### What to do
All lines from the entries below that contain the string "computer" should be copied out.

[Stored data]
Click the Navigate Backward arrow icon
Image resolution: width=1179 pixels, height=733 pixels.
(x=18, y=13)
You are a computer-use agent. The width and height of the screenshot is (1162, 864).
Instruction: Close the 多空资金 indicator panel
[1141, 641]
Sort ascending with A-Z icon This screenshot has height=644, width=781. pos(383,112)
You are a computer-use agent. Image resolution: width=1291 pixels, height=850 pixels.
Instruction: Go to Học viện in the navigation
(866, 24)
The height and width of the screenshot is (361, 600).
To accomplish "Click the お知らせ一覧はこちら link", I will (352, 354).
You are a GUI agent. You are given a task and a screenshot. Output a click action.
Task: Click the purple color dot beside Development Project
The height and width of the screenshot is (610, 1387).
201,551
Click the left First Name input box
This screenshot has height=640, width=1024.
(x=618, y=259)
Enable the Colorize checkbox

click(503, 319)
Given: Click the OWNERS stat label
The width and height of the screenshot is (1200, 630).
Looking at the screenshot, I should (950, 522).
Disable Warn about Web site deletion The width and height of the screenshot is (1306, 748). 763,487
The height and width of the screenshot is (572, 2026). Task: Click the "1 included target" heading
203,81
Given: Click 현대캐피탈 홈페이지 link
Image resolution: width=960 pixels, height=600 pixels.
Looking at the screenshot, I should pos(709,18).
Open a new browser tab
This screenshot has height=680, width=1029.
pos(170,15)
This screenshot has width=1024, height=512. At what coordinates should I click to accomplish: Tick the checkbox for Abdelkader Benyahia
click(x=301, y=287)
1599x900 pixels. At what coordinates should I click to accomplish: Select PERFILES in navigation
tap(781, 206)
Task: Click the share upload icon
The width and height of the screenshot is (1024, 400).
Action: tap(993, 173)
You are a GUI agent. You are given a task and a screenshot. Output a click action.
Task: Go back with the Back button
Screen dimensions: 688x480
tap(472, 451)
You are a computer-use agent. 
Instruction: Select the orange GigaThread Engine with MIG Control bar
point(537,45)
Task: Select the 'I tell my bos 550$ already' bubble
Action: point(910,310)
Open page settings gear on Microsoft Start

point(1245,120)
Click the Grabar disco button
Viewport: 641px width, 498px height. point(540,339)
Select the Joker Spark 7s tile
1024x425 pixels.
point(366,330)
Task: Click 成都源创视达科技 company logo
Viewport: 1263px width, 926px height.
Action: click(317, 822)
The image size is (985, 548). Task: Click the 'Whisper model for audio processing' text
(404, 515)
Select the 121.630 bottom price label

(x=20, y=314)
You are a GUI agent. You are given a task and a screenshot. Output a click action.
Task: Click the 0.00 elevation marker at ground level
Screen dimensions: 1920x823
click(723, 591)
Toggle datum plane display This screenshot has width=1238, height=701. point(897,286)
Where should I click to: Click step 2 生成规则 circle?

### Solution to this problem
You are a computer-use agent. The width and height of the screenshot is (1162, 864).
You are a computer-use agent. Image resolution: width=1291 pixels, height=850 pixels.
You are a computer-use agent. 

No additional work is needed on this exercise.